Robinson, James. “La miseria en Colombia”. Revista Desarrollo y Sociedad, No. 76. Pontificia Universidad Javeriana, 2016, pp. 9-90.

García Villegas, Mauricio y Revelo Rebolledo, Javier. “La captura de la institucionalidad local” En: Estado alterado. Clientelismo, mafias y debilidad institucional en Colombia. 2010. Bogotá: DeJusticia, pp. 62-105.

Acosta Ríos, B. E., & Parra Valencia, J. D. (2020). Medellín: violencia y ruina en tiempos del narco-urbanismo. En J. Urabayen & J. León Casero (Eds.), Espacio público y violencia (pp. 177–199). Editorial Universidad Pontificia Bolivariana. https://doi.org/10.18566/978-958-764-868-3

Alzate Quintero, G. A. (2014). Intervención urbana en el antiguo Basurero Municipal de Medellín: una respuesta ineficaz al abandono estatal (1977-1986). Estudios Políticos, (44), 191–217.

Bolívar Hernández, D. F. (2021). Relación de Pablo Escobar y sus allegados con sacerdotes en Medellín sin tugurios [Trabajo de grado de pregrado, Universidad de Antioquia]. Repositorio Institucional Universidad de Antioquia. http://bibliotecadigital.udea.edu.co

Cano Naranjo, E. (2019). Memorias desde el tugurio: Una etnografía de archivo [Tesis de maestría, Universidad de Antioquia].

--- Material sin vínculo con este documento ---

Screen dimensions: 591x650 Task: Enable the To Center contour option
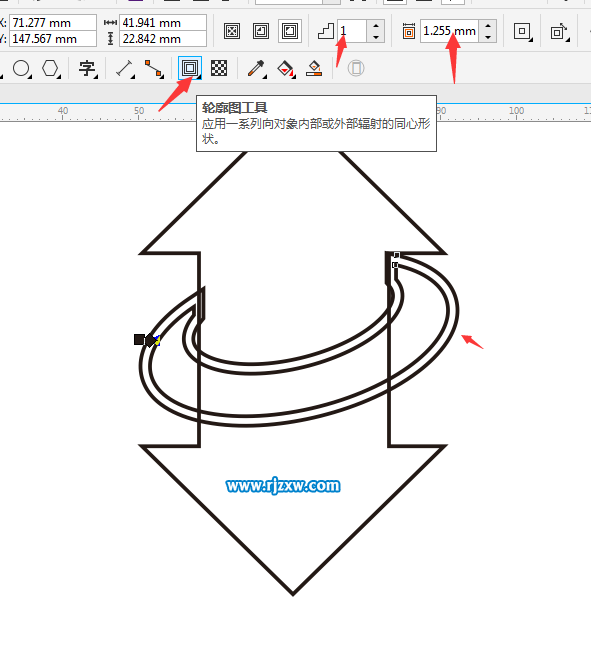(x=232, y=31)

Cardona, P. (2007). Los narcotraficantes y su búsqueda de aceptación en la sociedad colombiana: la vía económica, la vía política, la vía violenta y la vía social. Sincronía, (43), 1–16. https://www.redalyc.org/articulo.oa?id=513877276003

Martínez Zapata, L. C. (2014). Tugurio de Dios: el barrio Lenin de Medellín (1969-1975). Estudios Políticos, (44), 221–241.

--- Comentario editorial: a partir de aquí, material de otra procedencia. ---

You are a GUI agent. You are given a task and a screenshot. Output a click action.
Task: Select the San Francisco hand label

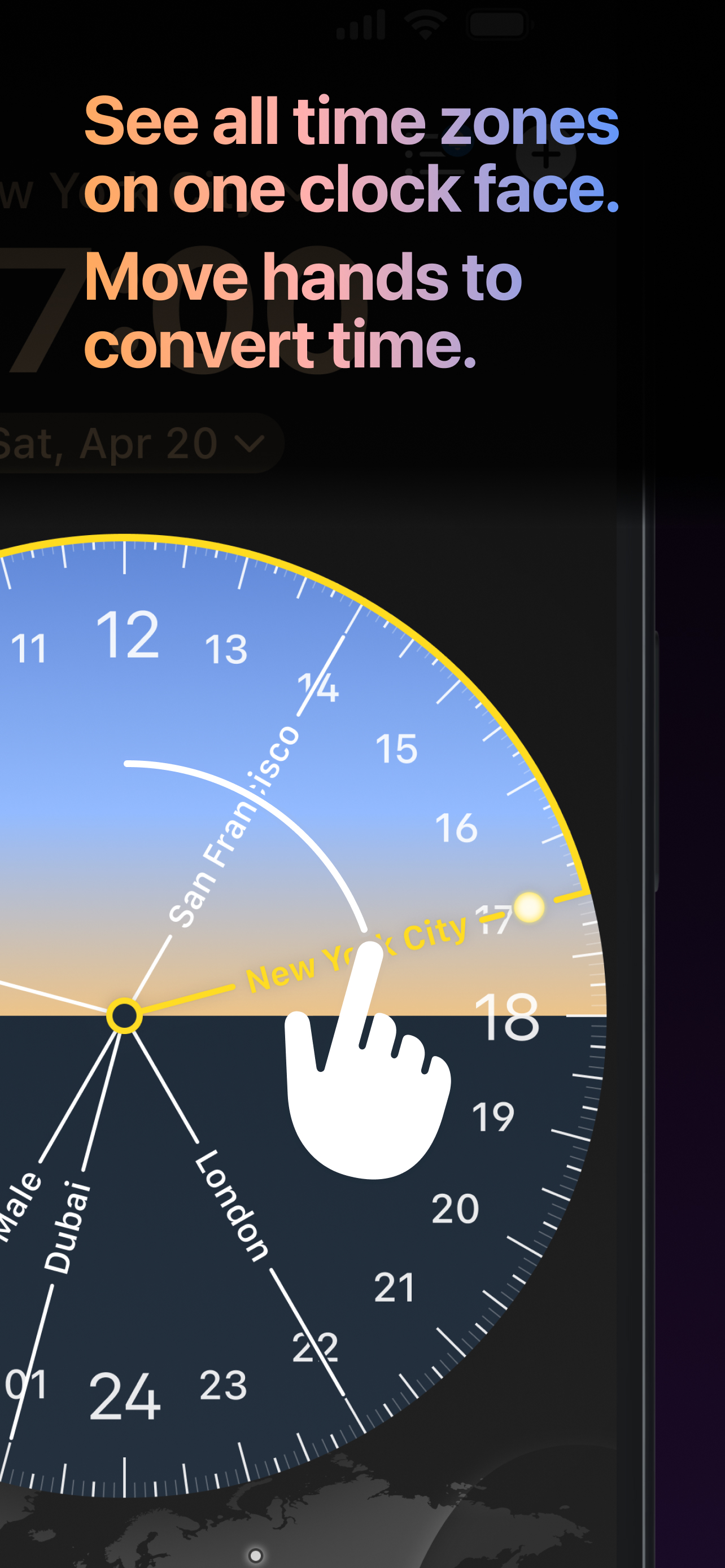[x=233, y=826]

[1] El concepto de "tugurio" hace referencia a los asentamientos informales o "invasiones" que proliferaron en las periferias y zonas de riesgo de Medellín (laderas, riberas y el antiguo basurero municipal) durante la segunda mitad del siglo XX. Estos se caracterizaban por la autoconstrucción de viviendas precarias ("ranchos") mediante el uso de materiales no convencionales o de desecho, tales como cartón, lata, madera y plástico. Jurídicamente, constituían desarrollos "no reglamentarios" o "subnormales" al carecer de títulos de propiedad, infraestructura de servicios públicos y autorización de planeación urbana. Sociológicamente, el tugurio representa la materialización de la exclusión socioespacial y el abandono estatal frente a la crisis demográfica, aunque sus habitantes resignificaron el término como un espacio de identidad y resistencia popular

[2] En el contexto del ascenso social del narcotráfico en Colombia, la prodigalidad se define como la práctica estratégica de distribución ostentosa y pública de recursos económicos (dinero en efectivo, regalos, viviendas e infraestructura) por parte de los narcotraficantes hacia comunidades marginadas.